Step 3: Preparation of methyl 8-chloro-2-((methoxycarbonyl)(4-(trifluoromethoxy)phenyl)carbamoyl)-2,6-dihydro-3H-indeno[1,2-e][1,3,4]oxadiazepine-5a(5H)-carboxylate

To the monochlorobenzene solution of methyl (S)-5-chloro-2-hydroxy-1-(methylenehydrazineylidene)-2,3-dihydro-1H-indene-2-carboxylate and methyl 8-chloro-2,6-dihydro-3H-indeno[1,2-e][1,3,4]oxadiazepine-5a(5H)-carboxylate, prepared in the previous step 2, was added methyl N-carbonochloridoyl-N-[4-(trifluoromethoxy)phenyl]carbamate (58.2 gr, 1 equiv.) and the reaction was heated to 60° C. for 1.5 hours. Then 400 gr of water was added to the reaction mixture and the resulting mixture was stirred for 2 hours, fallow by phase separation then washed with 31 gr of 5% aqueous NaHCO₃ and with 308 gr of water. The organic phase was separated and the solvent was evaporated to afford crude mixture of Indoxacarb and methyl 8-chloro-2-((methoxycarbonyl)(4-(trifluoromethoxy)phenyl)carbamoyl)-2,6-dihydro-3H-indeno[1,2-e][1,3,4]oxadiazepine-5a(5H)-carboxylate

Purification:

The entire crude product of previous step 3 was dissolved in the mixture of 135 mL of isopropanol (IPA) and 8 gr water at 50° C., and then cooled to 25° C. during 1.5 h, followed by seeding of 0.8 gr Indoxacarb (>94% purity). Then the resulting mixture was stirred for 3 hours at 25° C., then cooled to −3° C. during 10 hours, filtered with centrifuge, washed with cold isopropanol, and dried over vacuum at 45° C. during 4 hours to afford a mixture of Indoxacarb and 7.53 g of methyl 8-chloro-2,6-dihydro-3H-indeno[1,2-e][1,3,4]oxadiazepine-5a(5H)-carboxylate solid that contained 4.2% of methyl 8-chloro-2-((methoxycarbonyl)(4-(trifluoromethoxy)phenyl)carbamoyl)-2,6-dihydro-3H-indeno[1,2-e][1,3,4]oxadiazepine-5a(5H)-carboxylate.

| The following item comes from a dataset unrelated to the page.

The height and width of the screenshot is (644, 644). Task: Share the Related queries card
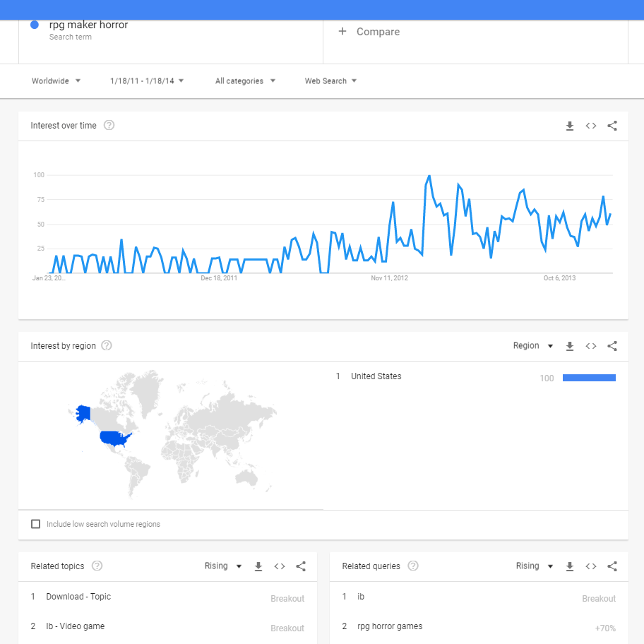pos(612,566)
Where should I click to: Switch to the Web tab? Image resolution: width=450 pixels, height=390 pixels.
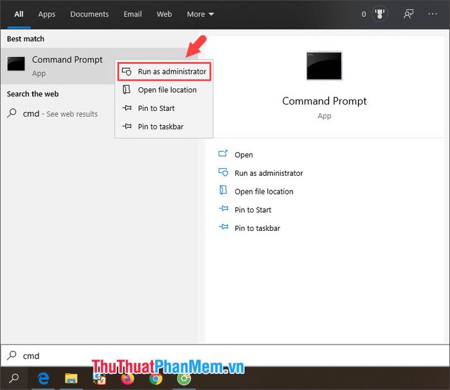coord(164,14)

This solid was separated using preparative chromatography (water:acetonitrile gradient, YMC-Actus Trart C18 column) to afford 0.17 g of methyl 8-chloro-2-((methoxycarbonyl)(4-(trifluoromethoxy)phenyl)carbamoyl)-2,6-dihydro-3H-indeno[1,2-e][1,3,4]oxadiazepine-5a(5H)-carboxylate (79.7% purity) as off white solid.